Tse’s story is set in the fictional Nevers – a name that recalls the internment camp where Walter Benjamin was held after the Nazi occupation of France. Like that camp Nevers is a sealed area, its closed borders separating the inhabitants from the outside world. Tse’s depiction of Nevers is a thinly-veiled, stand-in for Hong Kong and its features will be familiar to anyone who’s spent time there or knows its history, her descriptions of Nevers's city centre with its tall buildings and laser light shows are a perfect match for the view over Hong Kong Island at night. Tse’s Nevers was once colonised by the Western Valerians whose language dominated its elite and its educational centres but now it’s been handed back to the “motherland” Ksana which has replaced Valerian and the local Southern (Cantonese) language with its own. At the centre of Tse’s narrative are a low-level, floundering, middle-aged academic Professor Q, his outwardly-ordered wife Maria a high-ranking civil servant and Aliss a life-size, music-box ballerina. Their intertwining experiences form the bulk of Tse’s dream-like, enigmatic exploration of political upheaval, identity and self-delusion.
Professor Q and Maria seem settled, a decent apartment, sufficient finance, and for Q the changing Nevers remains a place suffused with “sunshine, dusty glass and the smell of bank notes.” However, Q has a secret, an erotic obsession with female dolls and automata that he indulges whenever he’s alone. But slowly Q’s world is upturned, there are ominous signs and menacing symbols all around him, a bizarre painting that arrives at his office from an anonymous sender, students disappearing from his lectures, and the weird, underground auction that brings him to Aliss. Meanwhile the rigidly-organised Maria is unnerved by her office rapidly becoming a disturbing site of unexplained disappearances and hints of an appalling fate for the future Nevers.
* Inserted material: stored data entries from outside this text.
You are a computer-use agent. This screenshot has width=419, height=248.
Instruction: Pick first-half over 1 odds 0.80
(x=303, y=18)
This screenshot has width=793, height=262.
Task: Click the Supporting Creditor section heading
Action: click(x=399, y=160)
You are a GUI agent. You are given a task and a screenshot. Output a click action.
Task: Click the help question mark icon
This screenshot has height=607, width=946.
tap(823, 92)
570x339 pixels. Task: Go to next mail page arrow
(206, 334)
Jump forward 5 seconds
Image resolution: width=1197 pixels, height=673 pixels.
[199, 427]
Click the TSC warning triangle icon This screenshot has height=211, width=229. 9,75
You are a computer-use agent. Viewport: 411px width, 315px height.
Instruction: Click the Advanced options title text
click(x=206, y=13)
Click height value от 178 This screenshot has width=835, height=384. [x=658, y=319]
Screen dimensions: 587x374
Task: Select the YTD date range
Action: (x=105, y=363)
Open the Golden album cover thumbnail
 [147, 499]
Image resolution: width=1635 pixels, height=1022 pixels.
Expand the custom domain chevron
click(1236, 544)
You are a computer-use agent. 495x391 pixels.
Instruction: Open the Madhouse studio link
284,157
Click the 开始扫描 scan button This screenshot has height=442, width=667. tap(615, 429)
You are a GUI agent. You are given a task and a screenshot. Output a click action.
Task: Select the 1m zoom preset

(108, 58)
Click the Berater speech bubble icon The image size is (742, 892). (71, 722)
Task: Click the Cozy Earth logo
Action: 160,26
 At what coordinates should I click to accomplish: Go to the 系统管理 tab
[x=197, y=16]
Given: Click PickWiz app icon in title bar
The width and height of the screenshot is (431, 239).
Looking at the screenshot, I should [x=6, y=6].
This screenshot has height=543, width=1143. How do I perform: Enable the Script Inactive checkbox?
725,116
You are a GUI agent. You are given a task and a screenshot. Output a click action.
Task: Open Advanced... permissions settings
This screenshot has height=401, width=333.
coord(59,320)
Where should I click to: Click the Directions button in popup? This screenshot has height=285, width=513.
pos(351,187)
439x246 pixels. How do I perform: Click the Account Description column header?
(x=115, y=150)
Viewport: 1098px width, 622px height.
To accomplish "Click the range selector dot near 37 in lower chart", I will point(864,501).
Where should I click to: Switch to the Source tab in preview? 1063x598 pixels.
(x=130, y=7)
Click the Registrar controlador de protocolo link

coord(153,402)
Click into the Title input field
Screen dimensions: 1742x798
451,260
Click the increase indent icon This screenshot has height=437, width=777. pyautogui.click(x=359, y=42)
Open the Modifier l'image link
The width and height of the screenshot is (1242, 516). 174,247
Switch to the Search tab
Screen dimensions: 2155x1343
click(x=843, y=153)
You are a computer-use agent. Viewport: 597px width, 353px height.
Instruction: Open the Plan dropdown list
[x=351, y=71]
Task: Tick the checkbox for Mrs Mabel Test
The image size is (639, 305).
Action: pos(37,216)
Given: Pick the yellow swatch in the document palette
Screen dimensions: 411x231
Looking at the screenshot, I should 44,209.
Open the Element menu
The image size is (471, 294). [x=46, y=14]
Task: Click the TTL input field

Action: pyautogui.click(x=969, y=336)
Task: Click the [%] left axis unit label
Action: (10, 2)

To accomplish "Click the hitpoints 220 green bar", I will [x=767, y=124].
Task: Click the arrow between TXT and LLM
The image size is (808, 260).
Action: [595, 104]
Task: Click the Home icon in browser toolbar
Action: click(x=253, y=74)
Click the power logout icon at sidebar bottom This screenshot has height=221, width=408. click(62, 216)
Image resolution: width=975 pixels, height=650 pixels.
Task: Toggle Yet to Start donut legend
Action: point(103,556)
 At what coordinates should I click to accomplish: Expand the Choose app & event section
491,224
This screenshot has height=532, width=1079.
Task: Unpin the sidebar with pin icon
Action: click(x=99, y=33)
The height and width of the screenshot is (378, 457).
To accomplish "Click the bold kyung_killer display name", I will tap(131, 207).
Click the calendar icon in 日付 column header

For the most part, I was quite caught up in this, partly because of my own links to Hong Kong, enjoying its moments of wry humour and absurdist passages. Using fantasy to address political concerns, particularly in contexts where these concerns can’t be directly addressed, is a well-worn tradition from Lao She’s Cat Country onwards, so it’s probably not surprising that this reminded me so strongly of aspects of Yan Ge’s Strange Beasts of China: another recent book indirectly critiquing China’s authoritarian policies. Tse is explicitly building on her own involvement in Hong Kong’s Umbrella Movement here. Woven into Tse’s novel are strands from a variety of forms from fairy tale and allegory to Japanese "doll literature", and Greek myth, echoes of Pygmalion and Galatea jostling with threads of Hoffman’s “The Sandman” albeit with an unexpected, grubbily-Nabokovian tinge. In many ways the result’s fascinating and inventive but I also found it a little slippery and sometimes quite heavy-handed, particularly in Tse’s more anarchic closing sections. And I’m not entirely convinced by Tse’s conclusion. But despite my reservations I still think it’s very much worth reading particularly for fans of writers like Yoko Tawada or Camilla Grudova. Translated here by Natascha Bruce.